__Text to read__
## START

Macropod is far more qualified than me in this, but I'm also curious if the encoding issue exists even in the case where both Office 2008 for Mac and Office 2007 exchange a document that has been saved in their own native format, i.e. docx. Could you please also try saving a .docx in Word 2008 and see if it opens correctly and with no encoding issues in Word 2007?


----------



## lyntoconquer (Feb 19, 2010)

We solved the problem. Office 2008 has a compatability setting in their preferences. Some of the older douments are oening with document using Office 2000 - 2004 and X compatability instead of Office 2007 - 2008. Unfortunely, Microsoft Office does not save the changes to preferences when you save or save as a document. While the document is open, preferences show correctly. But once you close the document then re-open it, the preferences are changed back to the old compatability setting. One Mac expert here think if the users save the document as a docx first then change the compatability setting, the setting will stay. Then the user can change it back to a doc -- my company's policy to use Office 97 - 2004 setting for all of Office. Otherwise, users will have to copy and paste old documents into new blank documents. That is it from here!!!!

## END

__Exercises__
A - According to the forum thread on Office compatibility, why does changing the compatibility setting in preferences not fix an older document for good?
B - Summarize the forum thread on Office compatibility in three sentences.
C - Go on with the forum thread on Office compatibility from the point where it stops.

__Data lines__
## START

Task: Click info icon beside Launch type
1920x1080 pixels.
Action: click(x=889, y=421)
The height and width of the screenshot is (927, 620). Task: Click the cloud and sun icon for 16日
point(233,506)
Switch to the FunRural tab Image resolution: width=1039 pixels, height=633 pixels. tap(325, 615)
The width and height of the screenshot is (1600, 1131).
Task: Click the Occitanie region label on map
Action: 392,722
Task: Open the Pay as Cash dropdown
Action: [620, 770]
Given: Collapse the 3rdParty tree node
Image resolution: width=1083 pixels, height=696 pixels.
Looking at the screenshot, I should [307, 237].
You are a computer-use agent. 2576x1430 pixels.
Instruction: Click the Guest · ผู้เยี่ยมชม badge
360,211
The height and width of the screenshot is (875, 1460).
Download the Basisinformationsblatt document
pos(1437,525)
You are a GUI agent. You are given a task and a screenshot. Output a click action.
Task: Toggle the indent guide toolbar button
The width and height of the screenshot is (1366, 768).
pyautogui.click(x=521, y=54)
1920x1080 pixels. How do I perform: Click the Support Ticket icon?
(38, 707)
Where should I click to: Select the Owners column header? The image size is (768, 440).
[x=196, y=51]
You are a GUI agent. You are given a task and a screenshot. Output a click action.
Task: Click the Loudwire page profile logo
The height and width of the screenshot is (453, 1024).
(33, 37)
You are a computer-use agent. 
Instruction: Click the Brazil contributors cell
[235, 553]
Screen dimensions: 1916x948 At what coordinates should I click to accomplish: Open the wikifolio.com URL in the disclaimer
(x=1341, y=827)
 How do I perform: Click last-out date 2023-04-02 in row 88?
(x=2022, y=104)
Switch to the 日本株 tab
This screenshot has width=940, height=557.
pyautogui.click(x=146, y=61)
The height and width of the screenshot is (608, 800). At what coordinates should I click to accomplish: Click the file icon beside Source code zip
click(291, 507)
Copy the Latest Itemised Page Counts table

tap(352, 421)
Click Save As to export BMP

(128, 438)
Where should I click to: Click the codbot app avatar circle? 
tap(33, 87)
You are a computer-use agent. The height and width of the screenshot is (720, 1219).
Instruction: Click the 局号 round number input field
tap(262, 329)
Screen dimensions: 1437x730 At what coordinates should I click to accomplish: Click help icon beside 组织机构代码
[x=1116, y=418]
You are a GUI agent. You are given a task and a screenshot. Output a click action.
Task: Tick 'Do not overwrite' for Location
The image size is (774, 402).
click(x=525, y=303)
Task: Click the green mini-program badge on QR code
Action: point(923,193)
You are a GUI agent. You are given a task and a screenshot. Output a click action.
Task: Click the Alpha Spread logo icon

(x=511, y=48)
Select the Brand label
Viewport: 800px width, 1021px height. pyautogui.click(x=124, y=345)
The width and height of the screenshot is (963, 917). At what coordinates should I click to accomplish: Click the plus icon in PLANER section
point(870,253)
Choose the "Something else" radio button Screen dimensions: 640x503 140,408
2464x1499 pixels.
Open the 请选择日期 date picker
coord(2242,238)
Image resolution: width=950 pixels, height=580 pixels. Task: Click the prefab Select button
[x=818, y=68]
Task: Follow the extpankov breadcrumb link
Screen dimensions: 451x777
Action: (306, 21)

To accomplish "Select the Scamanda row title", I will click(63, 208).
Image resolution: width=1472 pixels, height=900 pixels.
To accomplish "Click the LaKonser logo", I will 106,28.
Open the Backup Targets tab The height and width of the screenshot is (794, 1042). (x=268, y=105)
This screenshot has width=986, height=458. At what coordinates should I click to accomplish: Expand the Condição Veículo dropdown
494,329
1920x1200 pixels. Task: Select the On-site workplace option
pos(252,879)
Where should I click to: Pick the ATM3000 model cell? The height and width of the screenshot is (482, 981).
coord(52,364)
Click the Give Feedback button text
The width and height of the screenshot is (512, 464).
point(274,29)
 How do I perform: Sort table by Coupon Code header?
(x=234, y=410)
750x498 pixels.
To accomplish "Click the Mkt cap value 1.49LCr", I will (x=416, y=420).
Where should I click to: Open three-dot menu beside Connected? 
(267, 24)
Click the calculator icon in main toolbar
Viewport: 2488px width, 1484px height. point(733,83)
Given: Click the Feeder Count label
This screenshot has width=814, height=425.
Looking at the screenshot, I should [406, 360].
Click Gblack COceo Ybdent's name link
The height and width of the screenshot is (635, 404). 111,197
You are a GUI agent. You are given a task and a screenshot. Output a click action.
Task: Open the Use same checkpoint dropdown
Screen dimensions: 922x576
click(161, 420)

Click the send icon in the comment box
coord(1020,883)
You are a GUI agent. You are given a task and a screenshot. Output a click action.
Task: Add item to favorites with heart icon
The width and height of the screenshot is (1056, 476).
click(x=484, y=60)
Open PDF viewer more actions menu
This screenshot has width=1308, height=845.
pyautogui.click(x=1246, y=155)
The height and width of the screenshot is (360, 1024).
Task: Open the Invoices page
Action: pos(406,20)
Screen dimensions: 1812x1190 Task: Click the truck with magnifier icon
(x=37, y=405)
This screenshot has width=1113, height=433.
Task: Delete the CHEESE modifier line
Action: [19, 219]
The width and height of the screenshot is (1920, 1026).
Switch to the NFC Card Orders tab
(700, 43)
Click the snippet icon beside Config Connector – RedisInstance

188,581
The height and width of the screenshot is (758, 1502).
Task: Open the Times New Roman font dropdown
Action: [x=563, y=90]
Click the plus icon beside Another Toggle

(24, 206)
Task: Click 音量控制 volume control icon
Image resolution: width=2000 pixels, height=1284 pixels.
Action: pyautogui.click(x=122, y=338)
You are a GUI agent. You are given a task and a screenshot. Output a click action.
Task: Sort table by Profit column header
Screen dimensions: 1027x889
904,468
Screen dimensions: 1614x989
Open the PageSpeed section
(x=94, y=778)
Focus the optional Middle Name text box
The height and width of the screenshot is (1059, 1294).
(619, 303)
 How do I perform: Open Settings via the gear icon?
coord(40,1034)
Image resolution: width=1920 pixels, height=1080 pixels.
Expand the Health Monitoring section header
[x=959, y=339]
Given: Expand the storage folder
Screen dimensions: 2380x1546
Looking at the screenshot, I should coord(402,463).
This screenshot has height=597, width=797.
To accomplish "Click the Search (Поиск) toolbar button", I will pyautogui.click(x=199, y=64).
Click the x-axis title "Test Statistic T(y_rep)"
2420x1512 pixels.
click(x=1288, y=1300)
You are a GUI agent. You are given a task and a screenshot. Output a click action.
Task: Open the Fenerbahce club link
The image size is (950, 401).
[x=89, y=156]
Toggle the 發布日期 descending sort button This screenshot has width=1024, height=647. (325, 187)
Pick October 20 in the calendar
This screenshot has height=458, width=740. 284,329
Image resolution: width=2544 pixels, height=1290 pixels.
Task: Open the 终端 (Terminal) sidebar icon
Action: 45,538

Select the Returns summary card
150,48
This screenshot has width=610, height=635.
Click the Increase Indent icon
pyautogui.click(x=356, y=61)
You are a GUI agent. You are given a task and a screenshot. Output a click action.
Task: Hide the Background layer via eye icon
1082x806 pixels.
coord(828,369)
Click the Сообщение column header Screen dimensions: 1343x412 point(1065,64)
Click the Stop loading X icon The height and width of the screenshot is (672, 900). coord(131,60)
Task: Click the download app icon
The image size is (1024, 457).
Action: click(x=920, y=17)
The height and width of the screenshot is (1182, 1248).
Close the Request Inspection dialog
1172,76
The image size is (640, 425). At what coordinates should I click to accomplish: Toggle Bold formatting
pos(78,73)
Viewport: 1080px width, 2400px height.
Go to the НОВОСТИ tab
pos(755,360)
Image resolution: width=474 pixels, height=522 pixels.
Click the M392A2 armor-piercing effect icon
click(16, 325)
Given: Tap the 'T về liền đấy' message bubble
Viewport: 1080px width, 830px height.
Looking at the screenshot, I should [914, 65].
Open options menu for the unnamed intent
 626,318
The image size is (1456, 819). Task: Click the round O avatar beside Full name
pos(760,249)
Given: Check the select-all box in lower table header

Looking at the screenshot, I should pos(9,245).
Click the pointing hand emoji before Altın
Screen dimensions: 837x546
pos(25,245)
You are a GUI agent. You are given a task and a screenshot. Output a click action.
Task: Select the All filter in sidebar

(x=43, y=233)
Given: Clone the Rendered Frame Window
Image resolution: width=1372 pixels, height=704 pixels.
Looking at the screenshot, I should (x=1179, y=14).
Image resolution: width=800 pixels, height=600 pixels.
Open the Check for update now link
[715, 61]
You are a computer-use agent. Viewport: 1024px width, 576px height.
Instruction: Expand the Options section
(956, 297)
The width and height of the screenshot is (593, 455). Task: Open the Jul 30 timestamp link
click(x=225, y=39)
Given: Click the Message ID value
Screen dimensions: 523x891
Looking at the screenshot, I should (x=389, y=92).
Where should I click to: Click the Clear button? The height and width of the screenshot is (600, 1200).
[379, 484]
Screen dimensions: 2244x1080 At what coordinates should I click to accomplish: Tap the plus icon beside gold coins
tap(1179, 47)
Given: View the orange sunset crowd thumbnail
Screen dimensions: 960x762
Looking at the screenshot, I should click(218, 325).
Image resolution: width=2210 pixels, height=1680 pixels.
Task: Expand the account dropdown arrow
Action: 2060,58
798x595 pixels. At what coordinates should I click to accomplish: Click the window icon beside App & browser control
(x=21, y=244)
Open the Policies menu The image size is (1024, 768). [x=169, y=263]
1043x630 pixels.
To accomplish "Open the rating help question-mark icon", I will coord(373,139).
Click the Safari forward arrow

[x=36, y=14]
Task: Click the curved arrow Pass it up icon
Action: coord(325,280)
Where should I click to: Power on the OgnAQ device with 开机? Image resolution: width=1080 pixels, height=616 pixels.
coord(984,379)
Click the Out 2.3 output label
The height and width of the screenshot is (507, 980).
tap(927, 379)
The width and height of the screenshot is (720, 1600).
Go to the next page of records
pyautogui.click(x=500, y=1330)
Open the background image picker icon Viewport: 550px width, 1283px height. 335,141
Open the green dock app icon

## END

__Answers by task__
A - Microsoft Office does not save changes to preferences when a document is saved or saved as. The setting shows correctly while the document is open. Once the document is closed and reopened, it reverts to the old compatibility setting.

B - The first post asks whether the encoding issue also appears when a .docx saved in Word 2008 is opened in Word 2007, and it asks for that test. The reply says the problem was solved: some older documents were opening with the Office 2000 - 2004 and X compatibility setting instead of Office 2007 - 2008, and the setting reverts after the document is closed and reopened. A Mac expert thinks saving the document as a docx before changing the setting will make it stay, and otherwise users will have to copy and paste old documents into new blank documents.

C -
----------



## macropod (Apr 11, 2008)

Hi lyntoconquer,

Re:


> Otherwise, users will have to copy and paste old documents into new blank documents.


That simply isn't true. With or without the compatability setting, Word 2007 & 2008 should work happily with Office 97-2004 documents. The compatability setting affects only the format in which new documents are saved. Plus you can convert old documents to the new format without any copying & pasting, simply by resaving them in the new format.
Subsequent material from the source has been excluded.